Biri bize bu koalisyonu açıklar mı?
Tuhaf bir eylem birlikteliği, süreci yönetemeyen hükümet, gaz kullanması noktasında ayrışan polis, ağaç kesmeden iktidar devirmeye giden bir eylem...Bu ülkede kim neyi tekrar dizayn etmek istiyor
13 Yıl Önce Güncellendi
2013-06-01 15:36:55
TIMETURK / NEVZAT ÇİÇEK
Taksim’de ağaçların kesilmesi ve AVM protestosu olarak başlayan gösterilerin Erdoğan iktidarına karşı bugüne kadarki en büyük gösterilere dönüştüğü ifade ediliyor ama bunu söyleyenler geçmişte Genelkurmay eliyle bizatihi lojistik destekle organize edilen Cumhuriyet Mitinglerini unutuyorlar.
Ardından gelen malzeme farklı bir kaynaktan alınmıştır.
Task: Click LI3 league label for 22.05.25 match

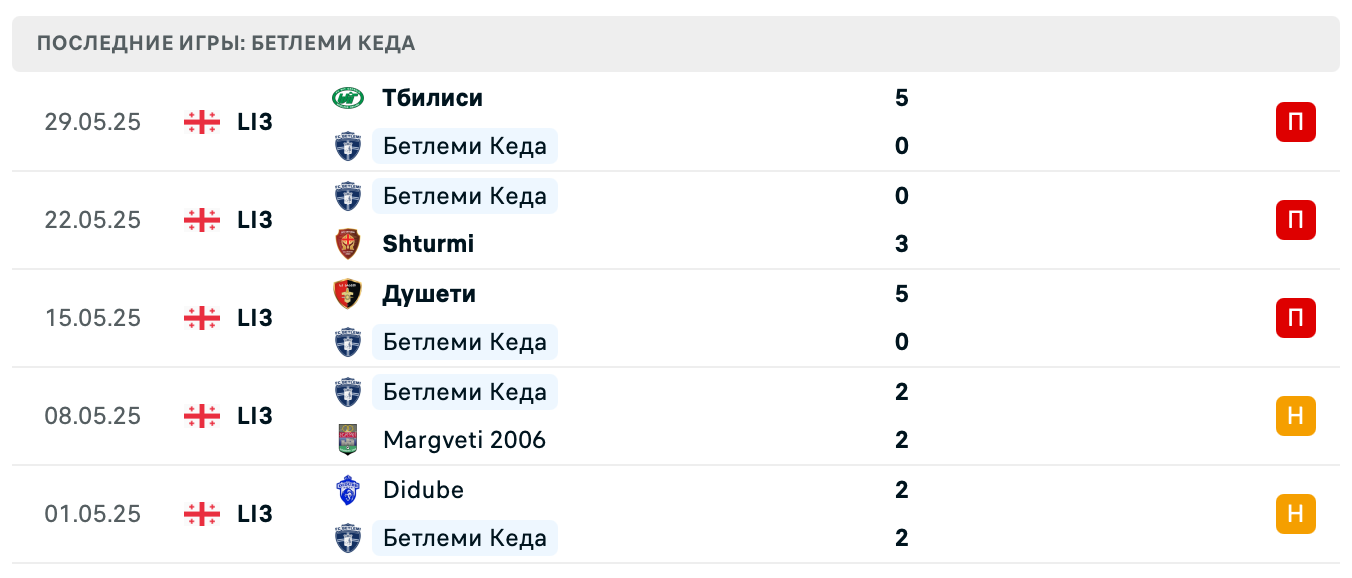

Cumhuriyet mitinglerini bir tarafa bırakırsak bu gösterilen çok büyük gösteriler olduğunu söyleyebiliriz.
Öncelikle belirtmek gerekirse elbette Ak parti eleştirilebilir, ancak hiç kimse AK Partiyi yıkmak gibi bir amaç ve eylemin içine bu tip gösterilerle girmemelidir.Bu eyleme ilk başlayanların da ben düşüncesinin bu olduğunu düşünmüyorum en azından bir bütün olarak böyle bir düşünce ortaya çıkmamıştı, ancak daha sonra yapılan müdahaleler ve özellikle sosyal medya örgütlenmesi eylemleri bu noktaya taşıdı. Taksim’den Tahrir çıkarmaya çalışanlar olduğu gibi, Taksim üzerinden siyaseti dizayn etmeye çalışanlarda bulunuyor.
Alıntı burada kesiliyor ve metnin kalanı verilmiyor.